Thankfully, we aren't limited to 150 characters here at iStockanalyst.com; so, we'll take a crack at the online travel giant's stock chart, too.
While $600 may be psychological, the round number does offer up minor support, but not enough to hold up much weight. If a bunch of fat sell tickets show up, it is doubtful that six-bills have the technical muscle to stand tall.
Since the start of April, PCLN has been stepping down a little at a time with a floor in the neighborhood of $560, which the stock flirted with in late October and early August i.e. a double bottom.
In the last couple of days, priceline has violated its 50-day moving average, had its MACD line fall below zero, and pulled the 13 and 39-day moving averages within inches of bearishly crossing under the 50-day, too. Yesterday's $15 fall opened the trap door and put shares into an express elevator shaft created by an early November gap up. On November 1, PCLN closed at $586.10, opened on November 2 at $650.06, and closed the 2nd at $ 634.74. Shares backed up since and put a floor in near $610, and that door opened yesterday.
Eventually, PCLN's price can work its way back to November 1st's close of $586. However, at the moment priceline.com is on the verge of being oversold. The price is more than one standard below (20 day volatility) its 20-day moving average. At times, the stock has moved as many as three standard deviations below the 20-day, which would put another floor at $580ish – starting to see a pattern here yet?
If the fiscal cliff and debt ceiling put tons of selling pressure on stocks and Captain Kirk price bust $580 for PCLN, then a third trip to $560 comes into focus quickly. After $560, the express to $525 is scheduled for departure. If $525 doesn't hold, then shares could bypass the next psychological floor of $500 and go directly to $475 without collecting $200.

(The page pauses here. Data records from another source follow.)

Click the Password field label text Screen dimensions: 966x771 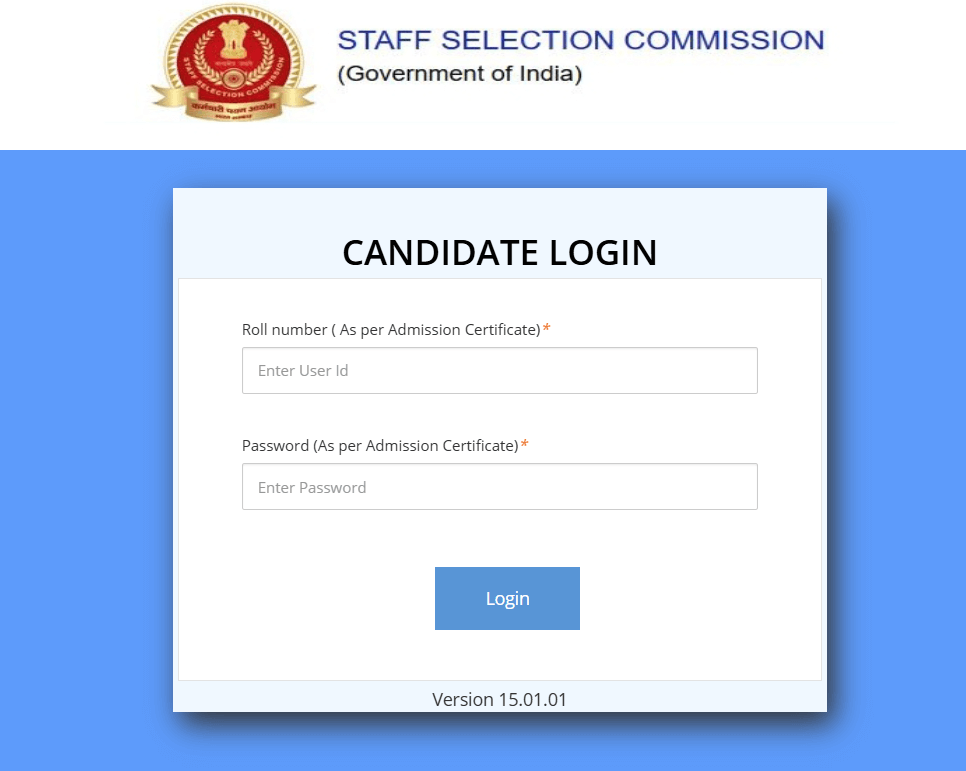(x=379, y=446)
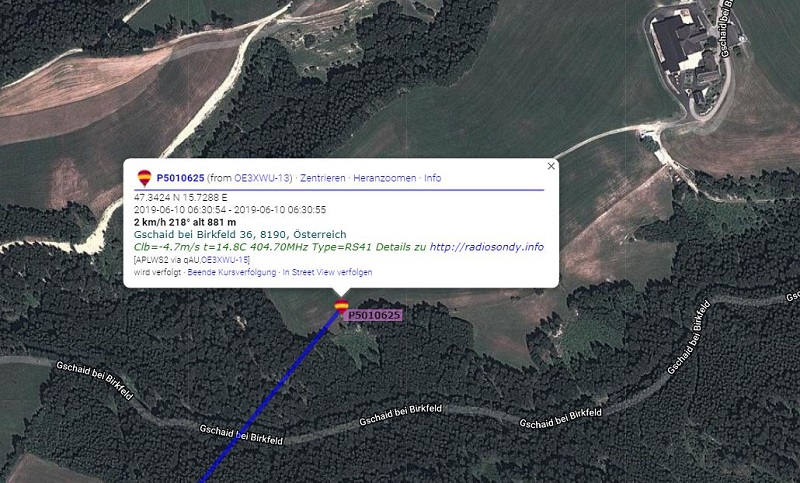This screenshot has width=800, height=483.
Task: Click the pink P5010625 map label
Action: [374, 315]
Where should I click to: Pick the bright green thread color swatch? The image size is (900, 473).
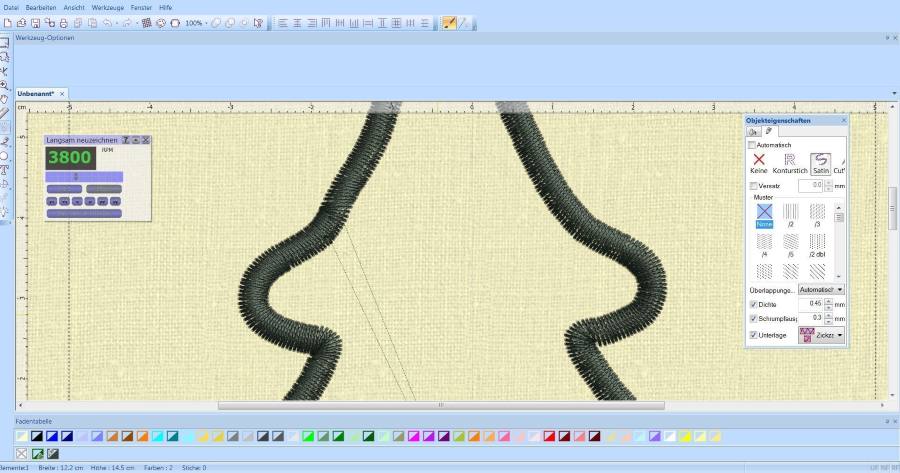308,437
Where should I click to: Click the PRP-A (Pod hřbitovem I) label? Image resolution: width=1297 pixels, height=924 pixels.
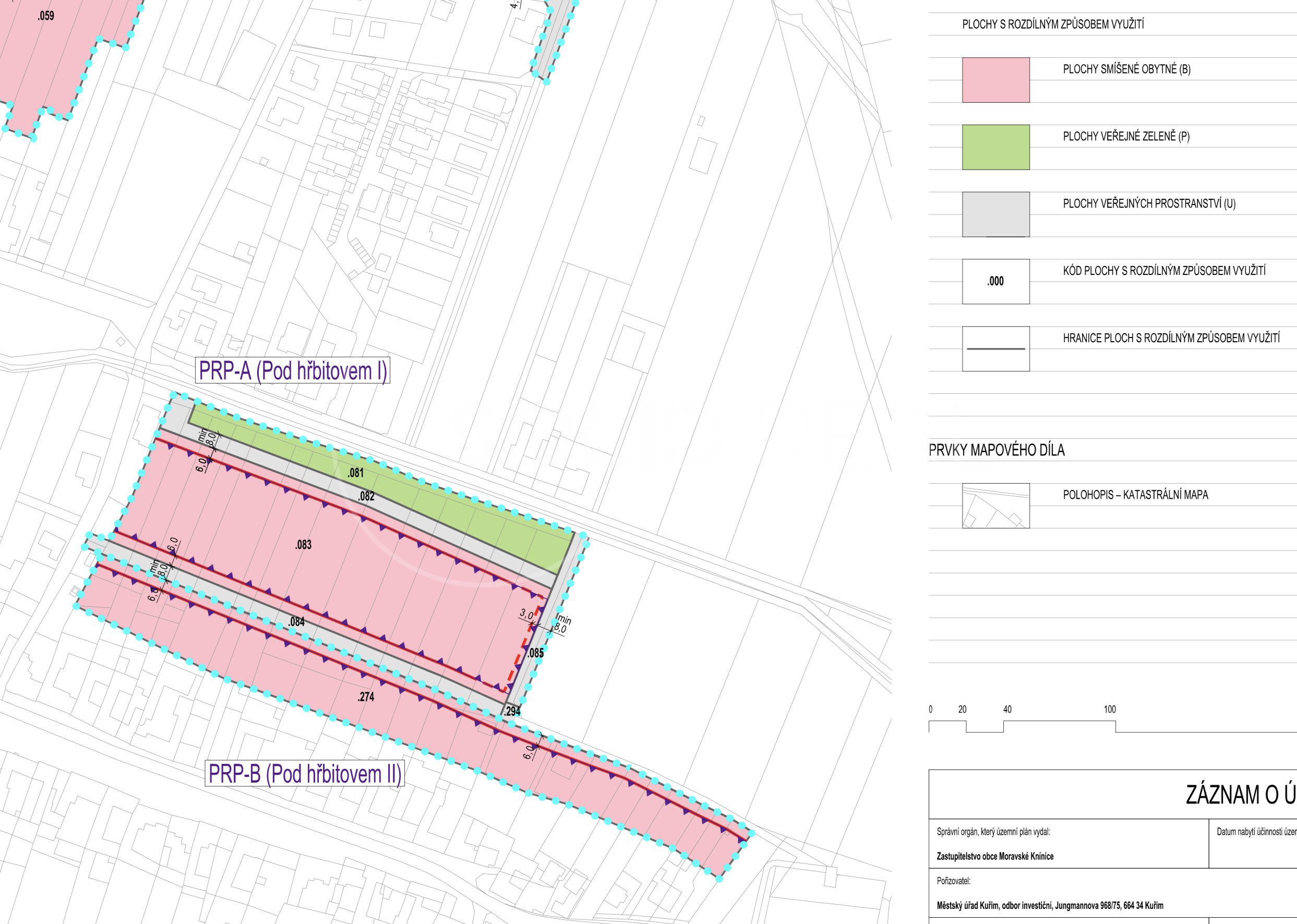(293, 371)

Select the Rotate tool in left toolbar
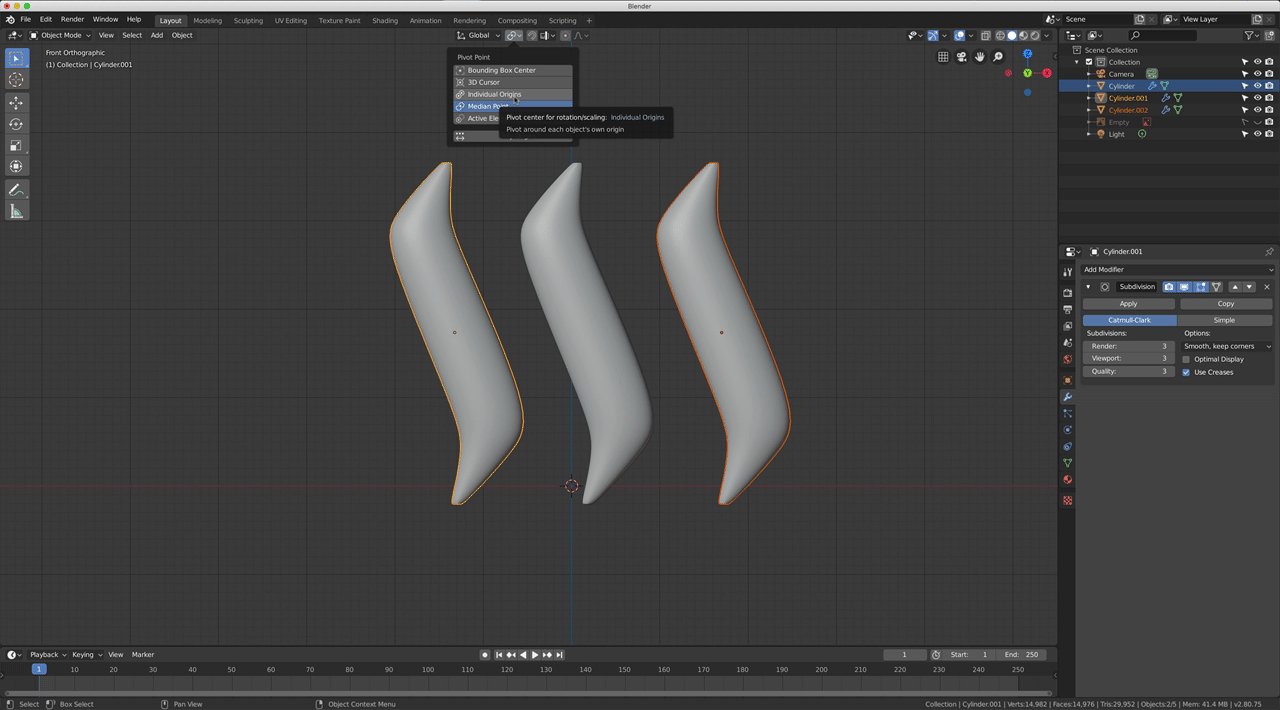coord(16,124)
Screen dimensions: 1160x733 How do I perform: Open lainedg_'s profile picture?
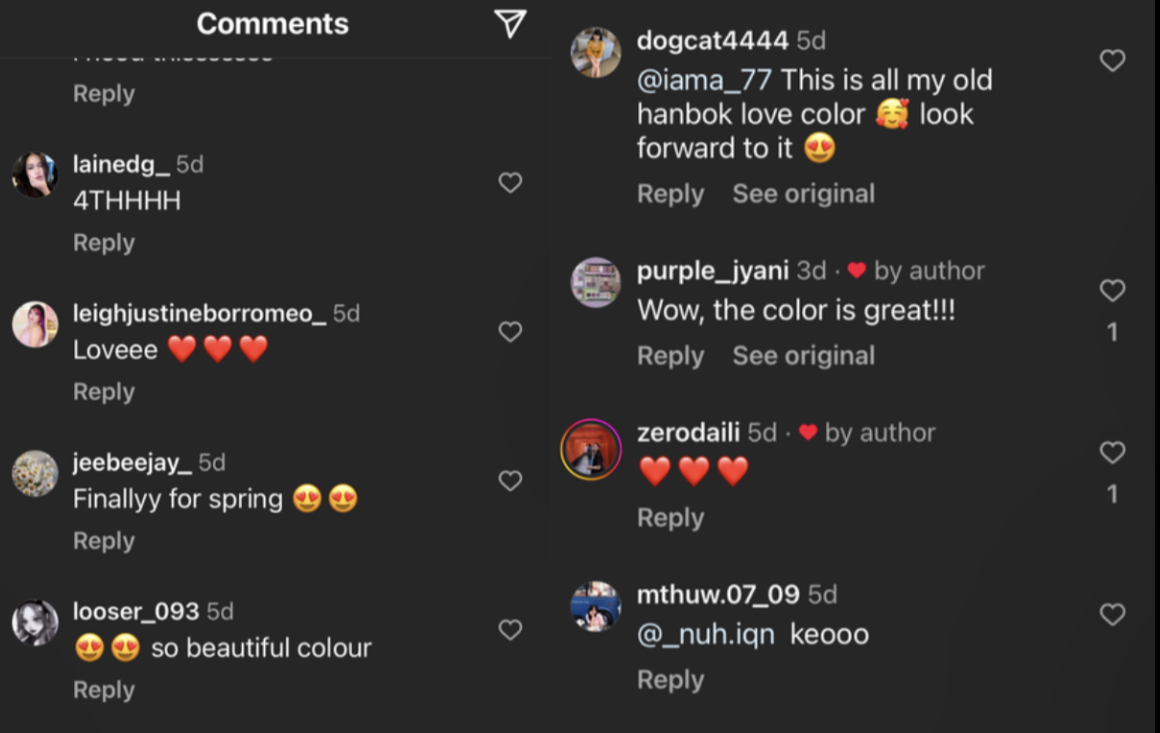[35, 175]
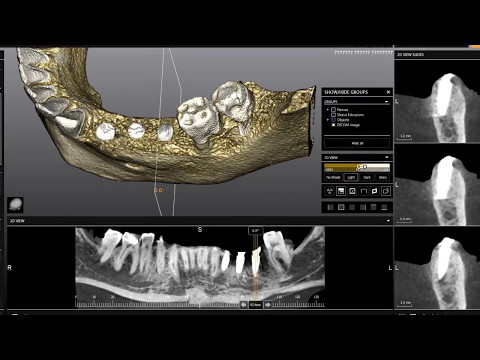Click the 3D cube box icon

point(386,191)

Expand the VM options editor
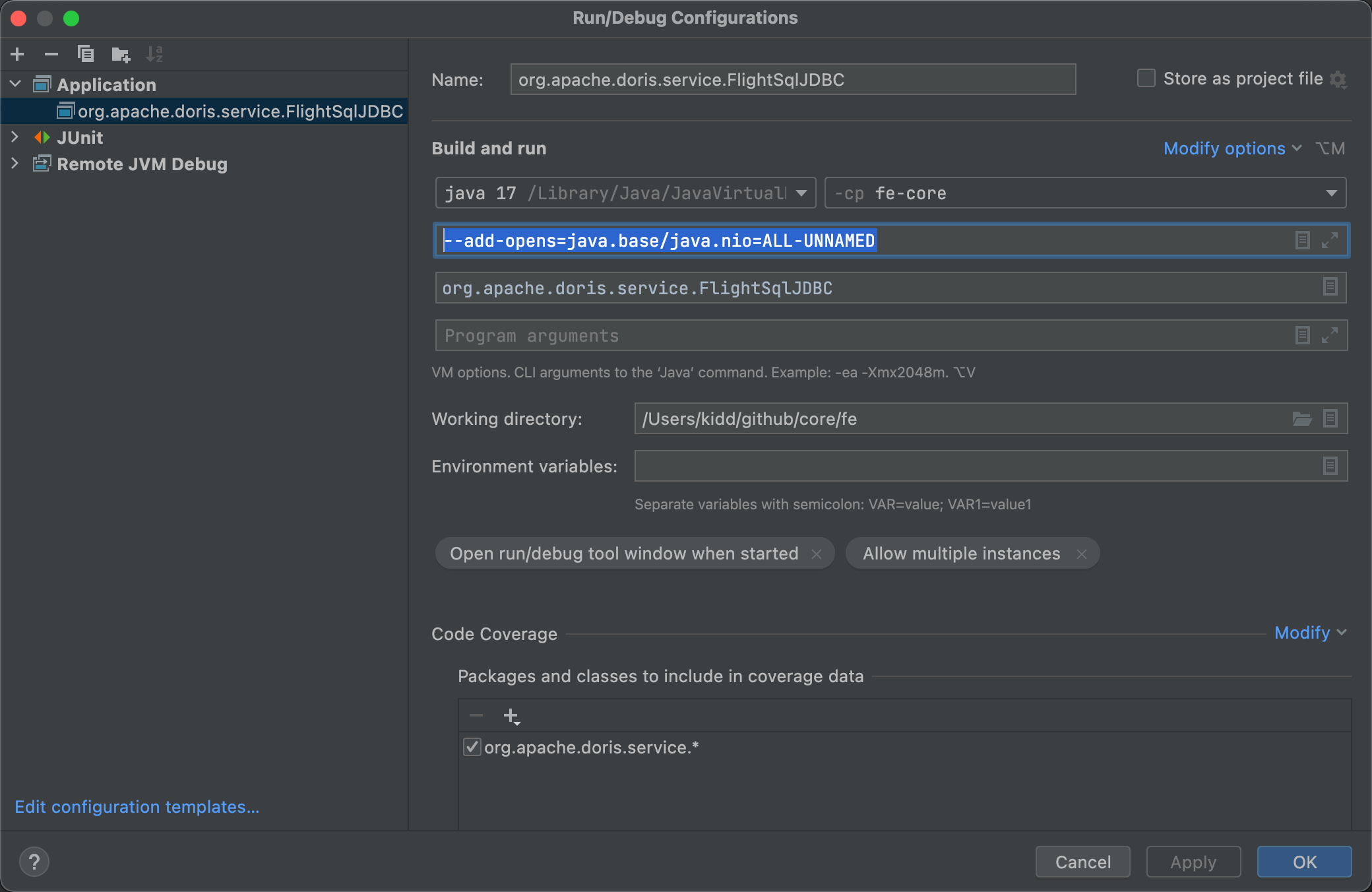(1328, 241)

For now, iStock thinks $580, should the stock get there, could offer investors a short-term buying opportunity. Downside could be limited to $20 (3.44%) with a double bottom at $560. If shares close below $560, investors could consider a double stop. In other words, if you bought 100 shares, selling 200 shares and taking the short position. Closing below $560 could be very dangerous for priceline.com Incorporated (PCLN) shareholders, as we outlined above.